Jan. 14, 2009 - Nature Journaling - Keeping Inquiring Minds Inquiring
It's not used nearly enough but we do keep a nature journal. It's nothing special to look at. But to us it is special, because it is full of memories, discoveries and reminders of God's creativity in how He put this world together. Some entries include a pictorial and written record of the spiders we watched build their webs, logged the growth of a banana plant, done leaf and bark rubbings, colored the clouds in today's sky and a host of other activities.
Below is list of resources and ideas I have compiled to get you started. If you have been wanting to start up a nature journal, today is as good a day as any. Start small. Start with a bang. Start any way at all. But, just start! You won't regret it!
Suggested Supplies: (you should keep these together and ready for spontaneous exploration)
Field manuals/spotter’s guides
Magnifying glass
Binoculars
Clip board/Notebook
Handheld Field scope
Pocketful of Pinecones by Karen Andreola
Handbook of Nature Study by Anna Botsford Comstock
Keeping a Nature Journal by Clare Walker Leslie and Charles E. Roth (note this book is not from a Christian worldview)
Usborne or other pocket guides to trees, flowers, insects etc.
Picture Books that encourage nature exploration:
I Am an Artist by Pat Lowry Collins
Play with Me by Marie Hall Ets
Henry the Explorer series by Mark Taylor
The Salamander Room by Anne Mazer
*Begin to go on a weekly or monthly nature walk. You could visit the same route on different days or times of the day to see if you see anything new on consecutive walks or you could change the route each day. Your child could journal or draw about what they see. They could also dictate to you what they saw.
*Make a nature bracelet: take wide clear tape and attach it around your child’s wrist, sticky side out. On his/her nature walk have them find flowers, leaves, blades of grass etc. and attach them on the sticky tape until their bracelet is complete.
*Talk about how your senses work. If you close your eyes can you hear better than you do with your eyes open? Sit very still with your child and listen, smell, and look around.
*Make a sky and cloud viewer: Take a piece of white poster board (approx. 8 ½ X 11) and cut a large rectangle out of the center, leaving a border of about 2 inches around. Discard the center piece. With pencil or maker, draw small bands of about 1-2 inches around the border. Experiment with paint (blue/black/white) to create a variety of shades and tints (several blues and some grays) that you might see in the sky. Fill in the bands you have segmented off with these various colors. Be sure to leave one of the bands white. When it dries, number your color squares and your sky viewer is ready to use. Hold it up to the sky and view through the cutout to determine which color best represents the sky today.
*Put a hula hoop in an area of your yard and have your child observe and list or draw everything he/she sees in that area.
*Choose a portion of your yard/a park and match some flowers/plants etc. with various shades of crayons. Have your child find something that matches the crayon colors you have selected and draw and color each thing.

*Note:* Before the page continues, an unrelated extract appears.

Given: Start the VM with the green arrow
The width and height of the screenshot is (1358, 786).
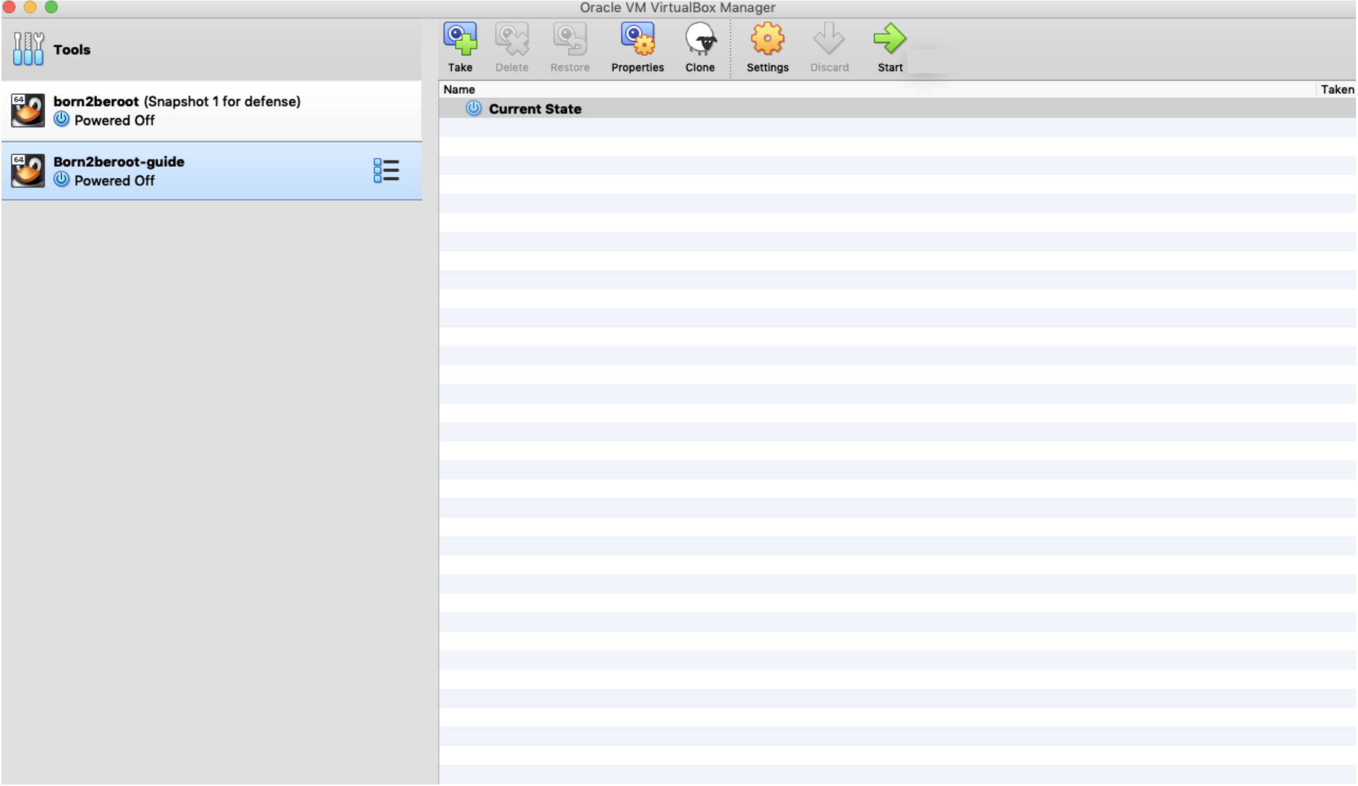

*Make leaf or bark rubbings on typing paper. This could be used to decorate cards or stationary.
*Observe and journal the life of a fruit or vegetable plant from seed to fruit.
*Keep a weather chart for a week
*Lie on your back in the grass to watch the clouds. Draw what you see.
*Press flowers by putting them between two pieces of wax paper and putting them under a heavy book for several weeks. Besides putting them in your nature journal, these could be used on cards or stationary or could be put on a large piece of cardstock and laminated for a placemat.
*Take a wet nature walk (in the rain or just after the rain) to notice the difference from a “dry” walk.
*Find some sleepy grass and enjoy it. What out for the thorns, though!
*Find some moss and note where it grows and where it doesn’t
*Draw a spider in a web. Observe what insects have been caught in his web.
*Observe some ants for several minutes.